● PASSAGE GIVEN:
# My Marble Mile swim



## fids11 (Nov 26, 2009)

Embarrassing, but this is such a cool online community, that i figured I'd share my experience swimming and losing a boat yesterday and hoping this can be a learning tool for beginner and intermediate boaters. (Sorry if this is lengthy). I've learned tons reading threads like this so maybe this can help. I'm in my 2nd year of kayaking, having a terrific season and running alot of sections that are new to me. I feel confident in my skills but not OVERLY confident and consider myself an intermediate. A friend and I have been eyeing the upper section of the Bogan Canyon run for some time and decided to give it a go yesterday. Neither of us had run it before but i've read as much as I can in WWSR, CRC, Eddyflower, and MB and was confident I would be fine. Wasn't even concerned about the WW (not smart), just the wood really. We scouted all the roadside stuff we could and dropped in at the Yule Quarry Bridge. Well, hell, 15 minutes into the 'Marble Mile', this is what happened...

Swimming in the Marble Mile on Vimeo

I'm fine, lucky to not get caught in a strainer (there are alot of them in certain channels up there), but ego-bruised and now boatless! Happy to be out safely though. Lessons learned for me:
1. When trying to step up your game on a section you've never done, THINK TWICE ABOUT GOING AT FLOOD LEVEL, maybe let it drop to a more manageable level.
2. GO WITH SOMEONE WHO HAS DONE IT BEFORE AND KNOWS WHAT TO EXPECT.
3. KNOW WHAT THE HELL YOU'RE GETTING INTO FOR SURE.

● CHALLENGE 1:
Arrange everything from the start of the listing down to the line containing "tap(36, 210)" as a JSON list of strings, one string per line, leaving out blank lines.
The listing that follows has no connection to the Marble Mile post.

● DATA PROVIDED:
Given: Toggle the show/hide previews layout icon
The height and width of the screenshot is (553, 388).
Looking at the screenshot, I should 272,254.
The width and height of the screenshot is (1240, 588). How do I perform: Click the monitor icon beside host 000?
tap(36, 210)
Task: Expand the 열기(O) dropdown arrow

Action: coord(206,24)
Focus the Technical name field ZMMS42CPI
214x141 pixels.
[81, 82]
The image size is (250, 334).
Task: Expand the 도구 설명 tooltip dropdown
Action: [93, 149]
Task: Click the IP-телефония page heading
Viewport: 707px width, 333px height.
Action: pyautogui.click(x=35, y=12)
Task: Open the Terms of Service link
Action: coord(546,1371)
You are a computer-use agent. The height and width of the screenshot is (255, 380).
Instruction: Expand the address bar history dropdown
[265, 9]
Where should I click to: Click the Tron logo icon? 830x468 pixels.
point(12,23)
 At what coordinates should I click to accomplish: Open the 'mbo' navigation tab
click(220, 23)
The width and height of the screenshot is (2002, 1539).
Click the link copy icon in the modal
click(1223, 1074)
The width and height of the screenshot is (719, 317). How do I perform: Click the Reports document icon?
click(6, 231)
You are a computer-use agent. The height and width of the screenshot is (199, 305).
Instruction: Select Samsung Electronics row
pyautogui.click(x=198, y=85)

● CHALLENGE 2:
Write out the Marble Mile post from "I'm fine, lucky" down to "INTO FOR SURE.", swapping "strainer" for "logjam".

● TASK RESPONSE 1:
[
  "Given: Toggle the show/hide previews layout icon",
  "The height and width of the screenshot is (553, 388).",
  "Looking at the screenshot, I should 272,254.",
  "The width and height of the screenshot is (1240, 588). How do I perform: Click the monitor icon beside host 000?",
  "tap(36, 210)"
]

● TASK RESPONSE 2:
I'm fine, lucky to not get caught in a logjam (there are alot of them in certain channels up there), but ego-bruised and now boatless! Happy to be out safely though. Lessons learned for me:
1. When trying to step up your game on a section you've never done, THINK TWICE ABOUT GOING AT FLOOD LEVEL, maybe let it drop to a more manageable level.
2. GO WITH SOMEONE WHO HAS DONE IT BEFORE AND KNOWS WHAT TO EXPECT.
3. KNOW WHAT THE HELL YOU'RE GETTING INTO FOR SURE.